16:20 Metabolic gridlock affects mitochondria in the brain which are essential for neuronal transmission, cell to cell communications, memory, mood and affective behavior.

17:00 Adipocyte hyperplasia is caused from the creation of new fat. Enlarged fat cells release large amounts of leptin.

18:00 Leptin negatively impacts your mitochondrial physiology and insulin sensitivity and negatively effects the immune system by suppressing the T-regulatory cell. T-lymphocyte is responsible for preventing awry inflammatory responses.

18:35 Chronic low grade system inflammation is remedied by T-regulatory cells.

19:00 Inflammatory cytokines further induce insulin resistance.

19:53 Enlarged fat cells become hypoxic. When your fat cells enlarge, overfilling with energy, your fat cells outgrow its own blood supply and run out of oxygen.

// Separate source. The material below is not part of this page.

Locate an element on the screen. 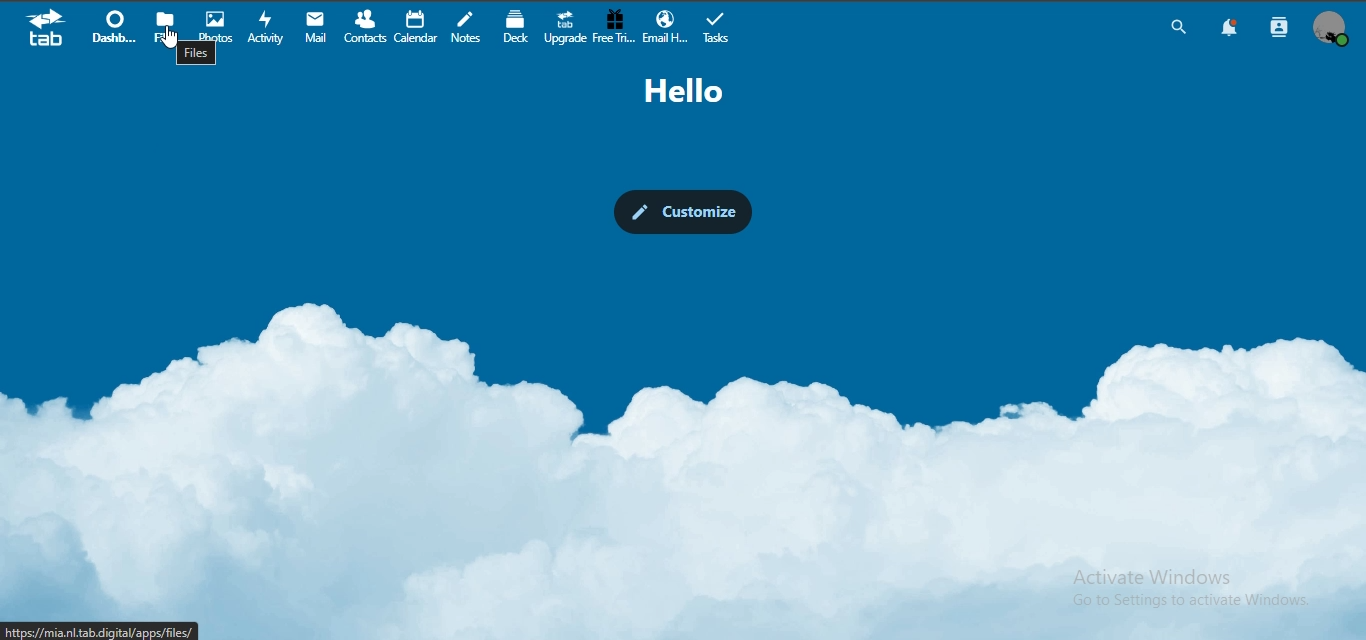 The image size is (1366, 640). Activate windows is located at coordinates (1179, 588).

20:40 The molecule HIF-1 increases when tissues become hypoxic. This drives inflammation and changes genetic expression.

21:50 Adiponectin, which helps with insulin sensitivity, is downregulated during metabolic gridlock.

22:30 Metabolic tempo: feeding and fasting patterns. Fasting helps with metabolic congestion. Feeding window compression is a simple strategy. Find a pattern that works for you. Exercise helps pull energy through your mitochondria.

27:35 Adiponectin can be favorably affected by high quality omega 3.

28:05 Berberine hydrochloride favorably affects AMPK, which facilitates fat oxidation and improves metabolic pulling.

Articles Mentioned:

Freese, J., Klement, R. J., Ruiz-Núñez, B., Schwarz, S., & Lötzerich, H. (2017). The sedentary (r)evolution: Have we lost our metabolic flexibility? F1000Research, 6(1787), 1787. 

  1. Hi Mike,
    Stacy Sims claims that alternate day fasting (and even time restricted eating) is counterproductive for women. I would love to have you do a deep dive into whether the literature shows a difference between the response of men and women to types of fasting. The reason behind this would be that women already use fat more readily than men do. TIA

  2. This was really illuminating and your ability to talk through metabolic mechanisms is great. Having been a long-time patron and listener, I probably needed the background of your previous tutorials to have this really make sense, but well worth it. It’s just complicated.